Dan kan ik werkelijk in vrijheid Doen in het Zijn en Zijn in het Doen. Dan is er geen verschil meer, dan is alles Scheppen in vreugde door te delen en uit te breiden.
Zijn in doen en doen in Zijn in collectief verband
Als ik vanuit bovenstaand betoog kijk naar de situatie die zich op dit moment aftekent in de Wereld, dan ziet het eruit alsof de mensheid nu collectief een les krijgt aangereikt om helderheid te verkrijgen over dit thema. Er is een grote mondiale economische en ecologische crisis gaande en als je naar de bewegingen kijkt die daaraan ten grondslag liggen, zie je dat ze voortkomen uit een collectieve hang naar het ‘willen hebben’ van meer dingen, zoals geld, bezit, macht, enzovoort. Ecologisch laat de Aarde als entiteit zien dat ze in een stress- oververhitting- verkeert en zo is het eveneens met de mensheid. We zijn op drift en in de war en zijn op zoek naar ‘nieuwe’ wegen om uit deze crisis te geraken.
Wat er feitelijk wordt aangereikt is net zoals in ons persoonlijk leven en leerproces, dat het gaat om een schiftingsproces van waarden; wat is Nu werkelijk waardevol en wat is waardeloos. De wereld dreigt tenonder te gaan aan hebzucht en macht en ongelijkheid in de verdeling van goederen, hulpbronnen en onderdrukking van ‘andersdenkenden’ en zogenaamde minderheden.
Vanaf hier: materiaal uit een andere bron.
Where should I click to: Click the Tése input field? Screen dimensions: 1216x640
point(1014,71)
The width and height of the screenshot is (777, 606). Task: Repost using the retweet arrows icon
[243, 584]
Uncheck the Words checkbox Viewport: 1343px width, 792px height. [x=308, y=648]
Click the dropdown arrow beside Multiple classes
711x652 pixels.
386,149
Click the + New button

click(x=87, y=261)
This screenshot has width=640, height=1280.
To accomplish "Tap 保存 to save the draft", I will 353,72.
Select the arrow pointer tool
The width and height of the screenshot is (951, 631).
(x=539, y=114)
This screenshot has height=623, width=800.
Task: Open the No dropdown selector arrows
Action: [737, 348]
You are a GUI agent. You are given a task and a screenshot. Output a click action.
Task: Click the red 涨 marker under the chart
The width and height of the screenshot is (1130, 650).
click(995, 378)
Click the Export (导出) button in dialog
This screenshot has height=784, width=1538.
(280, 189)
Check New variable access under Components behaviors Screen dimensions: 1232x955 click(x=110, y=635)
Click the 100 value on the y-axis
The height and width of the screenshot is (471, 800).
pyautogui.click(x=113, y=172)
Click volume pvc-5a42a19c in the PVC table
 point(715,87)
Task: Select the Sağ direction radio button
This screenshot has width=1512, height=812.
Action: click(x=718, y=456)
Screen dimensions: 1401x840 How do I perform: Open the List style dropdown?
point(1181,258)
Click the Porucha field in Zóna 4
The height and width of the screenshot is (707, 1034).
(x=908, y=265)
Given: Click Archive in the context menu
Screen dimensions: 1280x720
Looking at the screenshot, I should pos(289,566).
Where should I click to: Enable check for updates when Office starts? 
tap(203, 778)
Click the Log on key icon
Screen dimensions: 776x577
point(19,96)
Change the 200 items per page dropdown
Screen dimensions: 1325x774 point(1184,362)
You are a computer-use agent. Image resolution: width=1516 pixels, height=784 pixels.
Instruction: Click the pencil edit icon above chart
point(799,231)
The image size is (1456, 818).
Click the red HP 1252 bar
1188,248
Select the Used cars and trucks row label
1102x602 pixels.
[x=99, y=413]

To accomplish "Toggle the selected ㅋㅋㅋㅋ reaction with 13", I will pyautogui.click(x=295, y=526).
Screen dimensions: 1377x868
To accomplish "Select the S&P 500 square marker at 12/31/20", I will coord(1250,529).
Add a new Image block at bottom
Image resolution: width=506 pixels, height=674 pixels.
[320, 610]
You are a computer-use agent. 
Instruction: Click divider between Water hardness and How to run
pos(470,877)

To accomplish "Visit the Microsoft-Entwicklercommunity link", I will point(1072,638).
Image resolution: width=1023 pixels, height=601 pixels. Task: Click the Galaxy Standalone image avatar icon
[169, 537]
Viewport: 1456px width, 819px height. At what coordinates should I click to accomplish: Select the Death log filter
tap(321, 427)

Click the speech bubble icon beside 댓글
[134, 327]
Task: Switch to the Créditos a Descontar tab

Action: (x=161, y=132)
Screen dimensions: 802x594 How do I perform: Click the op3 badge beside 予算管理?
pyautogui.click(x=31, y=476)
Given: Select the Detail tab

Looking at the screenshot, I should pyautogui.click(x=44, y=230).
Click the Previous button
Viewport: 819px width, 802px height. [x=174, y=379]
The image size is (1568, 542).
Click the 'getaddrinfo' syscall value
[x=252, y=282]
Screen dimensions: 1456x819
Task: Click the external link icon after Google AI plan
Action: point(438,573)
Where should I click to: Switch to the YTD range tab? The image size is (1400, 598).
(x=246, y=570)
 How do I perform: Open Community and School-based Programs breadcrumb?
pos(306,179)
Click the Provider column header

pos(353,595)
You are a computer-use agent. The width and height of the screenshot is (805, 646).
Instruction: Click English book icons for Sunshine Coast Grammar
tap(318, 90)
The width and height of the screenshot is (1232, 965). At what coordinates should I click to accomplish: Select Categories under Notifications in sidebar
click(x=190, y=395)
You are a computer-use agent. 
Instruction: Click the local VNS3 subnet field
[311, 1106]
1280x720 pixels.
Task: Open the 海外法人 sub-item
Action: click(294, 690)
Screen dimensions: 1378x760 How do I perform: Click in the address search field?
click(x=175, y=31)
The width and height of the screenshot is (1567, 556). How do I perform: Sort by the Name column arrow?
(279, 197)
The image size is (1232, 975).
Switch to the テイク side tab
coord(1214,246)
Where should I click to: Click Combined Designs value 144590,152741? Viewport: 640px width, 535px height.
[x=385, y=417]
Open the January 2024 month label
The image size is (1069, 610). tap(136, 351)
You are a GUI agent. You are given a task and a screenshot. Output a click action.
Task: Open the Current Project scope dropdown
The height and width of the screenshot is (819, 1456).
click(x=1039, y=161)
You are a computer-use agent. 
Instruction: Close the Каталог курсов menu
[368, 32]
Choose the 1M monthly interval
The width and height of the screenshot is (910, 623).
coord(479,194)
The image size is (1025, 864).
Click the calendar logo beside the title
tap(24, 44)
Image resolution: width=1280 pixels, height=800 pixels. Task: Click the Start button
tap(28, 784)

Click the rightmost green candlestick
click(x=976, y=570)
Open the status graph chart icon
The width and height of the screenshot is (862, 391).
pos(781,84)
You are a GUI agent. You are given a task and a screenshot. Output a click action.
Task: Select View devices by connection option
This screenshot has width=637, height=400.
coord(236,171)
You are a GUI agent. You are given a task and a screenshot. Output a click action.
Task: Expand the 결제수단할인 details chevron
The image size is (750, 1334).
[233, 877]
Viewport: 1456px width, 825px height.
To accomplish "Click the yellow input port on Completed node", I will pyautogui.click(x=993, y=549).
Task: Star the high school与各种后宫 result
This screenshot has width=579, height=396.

Door deze crisis worden we ertoe aangespoord om fundamenteel onze koers te herzien en er samen naar te streven om een samenleving te scheppen die gebaseerd is op duurzaamheid, solidariteit en dienstbaarheid en een besef van Eenheid en samenwerking. Deze waarden zijn zogenaamde vrouwelijke waarden, dat wil zeggen, Zijnskwaliteiten. Zo kun je de crisis eveneens interpreteren als een meer in evenwicht komen van de Mannelijke waarden, die gericht zijn op doen, strijd en competitie en Vrouwelijke waarden, die samenhangen met duurzaamheid, zorg voor elkaar en samenwerking.
Vanuit dit evenwicht kan er een samenleving ontstaan waarbij iedereen winst heeft bij het besef dat we Een zijn en dat wat ik een ander aandoe, mezelf aandoe.